# Module 3: Machine Learning

## Sprint 3: Introduction to Natural Language Processing and Computer Vision

## Subproject 1: Introduction to Natural Language Processing

Welcome to the third sprint of the Machine Learning course! In this sprint we will learn about how to process and build models on textual, visual data. What is more, we will learn about some more practical issues in machine learning - what are some common pitfalls and how to make sure that your model avoids them.

There is a lot of textual data in the world and it comes in many forms - articles, questions, their answers, dialogues, comments, item names and their descriptions, etc. What is more, there are many languages and each has its own characteristics.

While there are similarities in the way one should deal with various forms of textual data, there are also differences - sometimes a simple pattern matching algorithm can work very well, while sometimes you need complex architectures pre-trained on vast amounts of textual data to get a reasonably working model.

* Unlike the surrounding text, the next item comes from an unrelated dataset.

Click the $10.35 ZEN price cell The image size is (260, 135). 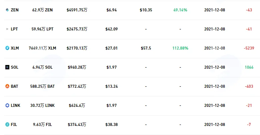[x=146, y=10]
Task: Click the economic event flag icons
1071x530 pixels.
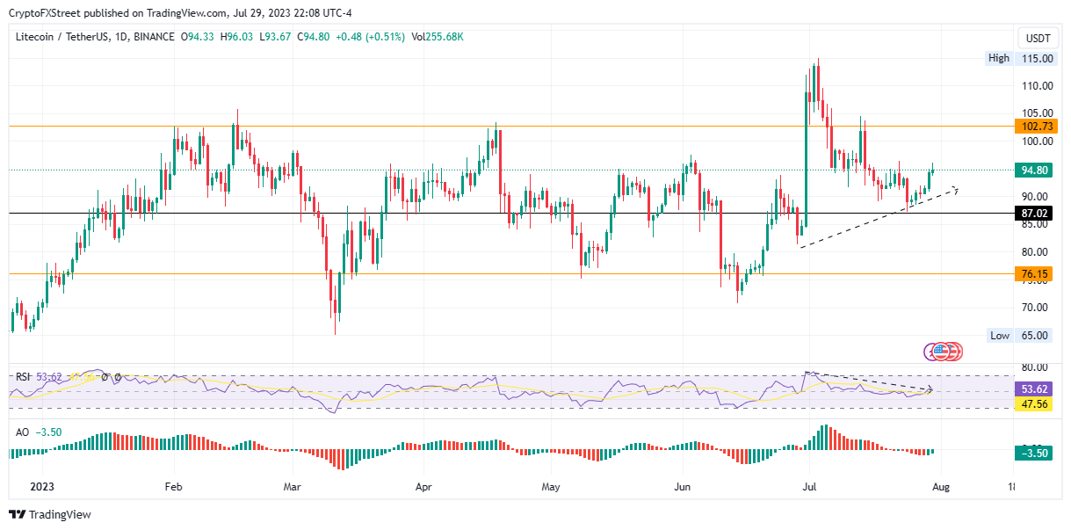Action: point(944,352)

In any case, having some practical skills of how to deal with textual data is very useful, and this will be the topic of this notebook.

## Learning outcomes

- Regular expressions
- Converting text to a vector
- Building models on textual data

---

## Introduction

Let's begin learning about natural language processing from the Kaggle intro course:

- https://www.kaggle.com/learn/natural-language-processing

## Regular expressions

Regular expressions is a powerful and convenient way to find a variety of different patterns in a text. Here is a good introductory tutorial about them:

- https://scotch.io/tutorials/an-introduction-to-regex-in-python

Additionally, it might be useful to skim through the documentation of a python package for regular expressions:

- https://docs.python.org/3/library/re.html

The best way to learn regular expressions is to practice them a lot, so let's do the exercises in the following link:

- https://regexone.com

## Vectorization

Machine learning models usually work with vectors as the input, even though you will learn about some more complex models in the Deep Learning course. Converting textual data to a vector can be done in many ways, but one of the most common is using a bag of words approach - looking at the text as a collection of words and encoding that collection by a vector, where each vector coordinate corresponds to the existence (or count) of a specific word.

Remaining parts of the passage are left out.